Six months later, dad almost did. Just as Seamus’s health began to improve, dad started falling with greater regularity. One June morning, his neighbor called me in Ohio after finding him on the floor of his garage.

“I’m not trying to tell you what to do.” she said. “I’m not. I’m not…this is none of my business, but…”

How do you tell your neighbor’s child you don’t think his father should live alone anymore? I made plans to fly down.

The next day while making breakfast, dad began bleeding profusely from his mouth, and fell in his kitchen. He was hospitalized with multiple organ failure, and was told he either had to have a pacemaker implanted or enter hospice. He opted for the pacemaker.

Then, a whirlwind month. My father needed to heal.  He also needed to move, which took convincing. As he convalesced in a cardiac rehab facility, my niece – his firstborn child’s daughter – helped me pack up his house. I put it up for sale, and moved him to an assisted living facility near me in Ohio, selecting one that would accept Seamus. As long as dad could care for the dog himself, they said, he could stay.

As my dad gradually healed, it became clear he’d never be able to walk his dog again. Seamus seemed to understand exactly who he needed to suck up to, and magically became the “house dog” at my father’s new residence. Another stay of execution. Who says only cats have nine lives? The residents and staff adored him, and fought to take care of him.

Whenever I visited, he recognized my shape coming in the door across the lobby. He’d jump off the couch and toddle over, his entire, absurd body waggling like a harbor seal, and roll over onto his back.

On these visits, he began to speak to me for the first time using his voice. The cadence was dense and complex, and his tone was urgent.  I listened, then answered back, using the language I heard.

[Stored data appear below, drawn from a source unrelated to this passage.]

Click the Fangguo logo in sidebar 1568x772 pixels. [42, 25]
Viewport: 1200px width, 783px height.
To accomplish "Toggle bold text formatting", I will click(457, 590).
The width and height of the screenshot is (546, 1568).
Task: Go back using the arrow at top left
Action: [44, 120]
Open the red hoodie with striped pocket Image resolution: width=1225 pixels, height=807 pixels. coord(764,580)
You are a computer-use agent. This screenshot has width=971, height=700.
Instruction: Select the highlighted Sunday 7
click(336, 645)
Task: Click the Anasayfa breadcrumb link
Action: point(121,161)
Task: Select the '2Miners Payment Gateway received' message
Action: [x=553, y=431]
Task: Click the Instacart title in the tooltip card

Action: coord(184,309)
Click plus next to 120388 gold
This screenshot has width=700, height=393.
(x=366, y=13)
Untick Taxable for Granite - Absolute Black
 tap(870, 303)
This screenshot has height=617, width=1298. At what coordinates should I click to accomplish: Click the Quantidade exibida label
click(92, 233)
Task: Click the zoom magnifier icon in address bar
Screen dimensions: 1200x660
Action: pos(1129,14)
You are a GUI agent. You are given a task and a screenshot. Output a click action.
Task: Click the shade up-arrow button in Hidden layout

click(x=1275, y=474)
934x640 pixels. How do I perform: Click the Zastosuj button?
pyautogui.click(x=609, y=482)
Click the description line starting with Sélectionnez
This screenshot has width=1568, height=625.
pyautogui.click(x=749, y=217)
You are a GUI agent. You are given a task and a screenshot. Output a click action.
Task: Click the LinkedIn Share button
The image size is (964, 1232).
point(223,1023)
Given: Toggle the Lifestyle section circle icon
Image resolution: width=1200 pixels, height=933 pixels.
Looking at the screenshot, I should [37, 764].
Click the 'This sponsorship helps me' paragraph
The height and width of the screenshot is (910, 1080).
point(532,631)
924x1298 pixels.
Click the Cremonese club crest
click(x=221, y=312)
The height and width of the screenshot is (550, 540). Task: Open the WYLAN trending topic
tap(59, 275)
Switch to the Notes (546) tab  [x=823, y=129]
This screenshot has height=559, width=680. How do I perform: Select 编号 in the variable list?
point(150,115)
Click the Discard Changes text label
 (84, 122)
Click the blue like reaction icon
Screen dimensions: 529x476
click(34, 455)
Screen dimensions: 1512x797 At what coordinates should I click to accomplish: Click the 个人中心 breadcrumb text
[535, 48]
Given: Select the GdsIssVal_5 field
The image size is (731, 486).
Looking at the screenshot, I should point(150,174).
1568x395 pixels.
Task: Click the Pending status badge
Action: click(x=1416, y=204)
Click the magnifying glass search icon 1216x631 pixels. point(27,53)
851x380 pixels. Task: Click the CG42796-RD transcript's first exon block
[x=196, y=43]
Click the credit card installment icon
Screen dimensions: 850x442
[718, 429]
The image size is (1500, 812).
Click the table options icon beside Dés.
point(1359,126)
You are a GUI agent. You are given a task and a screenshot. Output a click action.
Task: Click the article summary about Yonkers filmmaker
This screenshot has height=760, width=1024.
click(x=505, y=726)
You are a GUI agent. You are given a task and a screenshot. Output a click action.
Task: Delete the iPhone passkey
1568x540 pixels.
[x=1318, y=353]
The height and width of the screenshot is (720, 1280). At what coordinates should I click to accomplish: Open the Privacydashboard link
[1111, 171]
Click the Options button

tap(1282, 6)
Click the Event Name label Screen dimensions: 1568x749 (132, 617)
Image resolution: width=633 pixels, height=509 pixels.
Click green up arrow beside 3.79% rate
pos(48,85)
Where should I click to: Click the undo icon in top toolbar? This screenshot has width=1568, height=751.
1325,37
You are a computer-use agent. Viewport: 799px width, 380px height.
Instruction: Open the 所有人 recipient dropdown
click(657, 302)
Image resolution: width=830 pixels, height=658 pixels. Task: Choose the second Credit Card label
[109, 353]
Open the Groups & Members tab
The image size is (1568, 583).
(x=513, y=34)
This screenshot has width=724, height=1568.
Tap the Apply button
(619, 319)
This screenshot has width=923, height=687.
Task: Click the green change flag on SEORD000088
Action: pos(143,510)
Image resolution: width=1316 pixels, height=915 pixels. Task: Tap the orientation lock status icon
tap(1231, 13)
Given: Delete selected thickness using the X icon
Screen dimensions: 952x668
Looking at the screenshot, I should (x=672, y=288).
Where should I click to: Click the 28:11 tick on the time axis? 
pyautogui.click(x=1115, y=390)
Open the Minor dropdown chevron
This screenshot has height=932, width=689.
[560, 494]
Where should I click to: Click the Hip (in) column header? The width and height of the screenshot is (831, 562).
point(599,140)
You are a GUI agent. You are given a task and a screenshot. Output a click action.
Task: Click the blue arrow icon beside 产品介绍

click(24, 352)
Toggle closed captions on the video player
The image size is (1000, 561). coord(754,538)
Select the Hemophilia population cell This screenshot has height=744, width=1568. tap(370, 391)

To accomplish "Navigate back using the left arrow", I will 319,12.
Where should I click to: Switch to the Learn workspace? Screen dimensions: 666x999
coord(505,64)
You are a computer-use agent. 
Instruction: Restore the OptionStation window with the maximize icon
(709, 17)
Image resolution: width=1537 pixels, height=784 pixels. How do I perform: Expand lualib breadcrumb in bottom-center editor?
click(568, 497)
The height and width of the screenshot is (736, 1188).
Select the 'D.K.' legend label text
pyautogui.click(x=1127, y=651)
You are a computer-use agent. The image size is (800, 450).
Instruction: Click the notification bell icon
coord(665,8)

He looked me in the eye to be sure I wasn’t making fun of him, then continued speaking. He had a lot to get off his chest. He was telling me about his life there, and about my father.

During the months that followed, my dad’s vitality gradually faded, and his focus grew less and less worldly. Seamus sensed himself on the verge of becoming anchorless again. He began to speak up, loudly and often.

“I’m so sorry, Scott,” the facility director said on the phone. For six months, she had bent or broken every rule to keep him there. “I’m getting a complaint every 20 minutes.”

The staff at Berea Lake Towers lined up to say good bye, sobbing uncontrollably.

“He’d better be back to visit, ’cause I know where you work,” bawled Irene, the tough-as-nails receptionist.

“I promise,” I said. He moved into our house.

My father died nine months later at 5:15AM on December 12, 2014, on what would have been Frank Sinatra’s 99th birthday. That morning, as we waited for the funeral home to take his body, we brought Seamus in to say goodbye to his old friend. He approached my father lying lifeless in his bed with his tail wagging. As he stood watching, his tail gradually slowed to a stop. He turned and looked at me, and lay down at the side of the bed.

Fast-forward two years, and Seamus has become the center of our lives. He makes my heart happy. I still love to touch him. Our two cats have adjusted. Our nine chickens remain wary, as enchanted as he is with them. Seamus determines the rhythm of our day. Any plans we make involve consideration of his needs first. This seems right. He tends to put us first too.

He’s with me in Arizona now, asleep in the sun and the dirt. Even deep in his dreams, his nose doesn’t miss a trick.

Leave it to an animal to remind you what it is to be a human being.